Base for a #5 Kamado
A year ago, we gave our friends in Michigan a #5 textured Kamado.
They've been using it faithfully, and during a recent visit, we decided to rework the installation. Click on the thumbnail photos for larger images.
When we originally installed it, they wanted to keep the "K" off of their wooden deck, so as to minimize the smoke hitting the house (they also sometimes put a tent over the deck).
The photo above shows the K on a platform we made last year. It consisted of four 8 x 8 x 16" cement blocks with four 18 x 18" red patio stones on top. This was a pretty good arrangement in that it provided about 10 inches of extra height, so there is less need to bend over when tending the grill (it brings it close to the height of a #7 K).
However, the lady of the house pointed out that it was a big step down from their deck to the grass, and she'd like the dome and bands turned towards the deck so she wouldn't need to step down.
I like the idea of not stepping down, but simply turning the cooker to face the deck would mean bending over too much, so we gents took it as a little engineering challenge. A trip to the local home center, and about 30 minutes worth of assembly made for a revised base that makes it much more convenient to use their K.
We used the existing cement blocks, and moved them closer to the deck and leveled them (there is some sand underneath to simplify the leveling).

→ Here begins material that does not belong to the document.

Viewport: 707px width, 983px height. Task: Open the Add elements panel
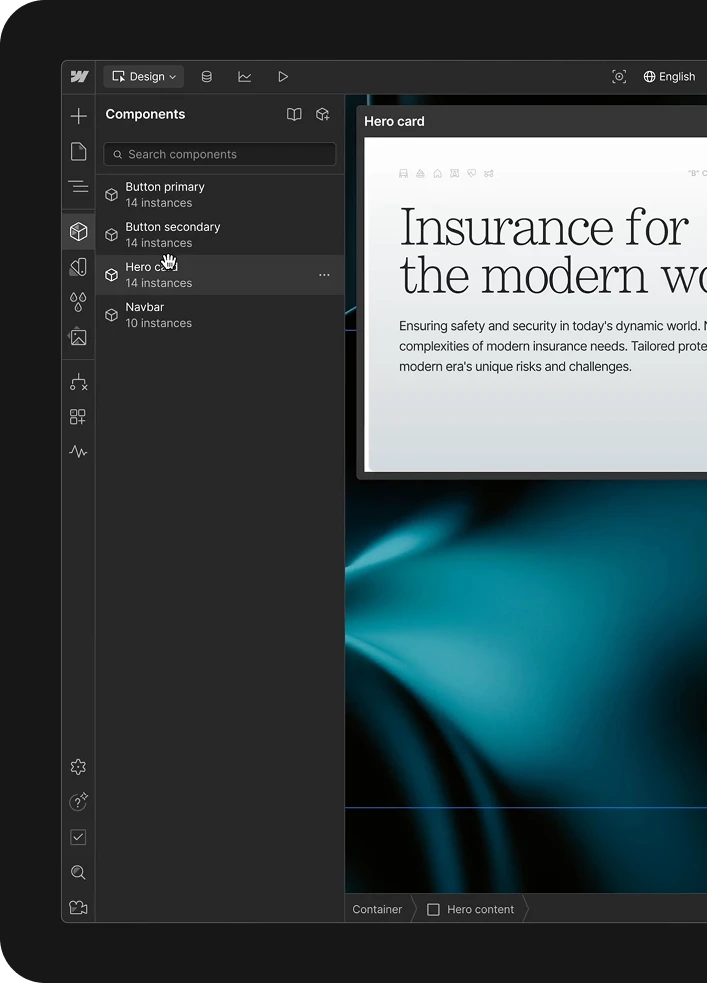coord(79,116)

We added an 8 x 8" block into the center, for a little more stability.
Next we added a 24 x 24" patio stone, covering the first course of bricks.
Adding the second course of new blocks was fast and easy, as everything was already smooth and level.
Another 24" stone was placed on top of the second course. We put the 16 x 16" patio stones back on top to make a wider base with an overhang. We also decided to put some construction adhesive under the top stones to minimize them shifting around.
We wrestled the #5 onto the new platform, turning the entire cooker so that it faces the patio. We are all pleased with this new arrangement. The grill is now at a very comfortable height. The cooker is level, stable, and the materials are inexpensive and fire resistant. A side benefit is that the thermometer is now visible from windows in the house.
We also hung a couple of "S" hooks from the lower band bolts. These give a simple way of hanging tongs, grill brushes, etc.
A second little project was to make a small "poker" to stir and position the coals, and clear any clogged air holes. I use a fireplace poker to stir mine, but it's a bit long for the #5... and the wooden stick they were using was getting shorter and shorter and shorter.....
We got a piece of 36" x 5/16" round steel and bent it to form a handle. A piece of vinyl tubing was slipped over the handle for a cooler, more comfortable grip.
The ladies enjoyed watching us men fuss with the projects. There must be something attractive about men hauling cement < vbg >.
There was a reward waiting for us that evening. While we were at the home center, the ladies got ambitious and baked a lovely peach pie (I believe it was the first time I've ever eaten this kind of pie).
Given that incentive, I'll haul concrete blocks anytime!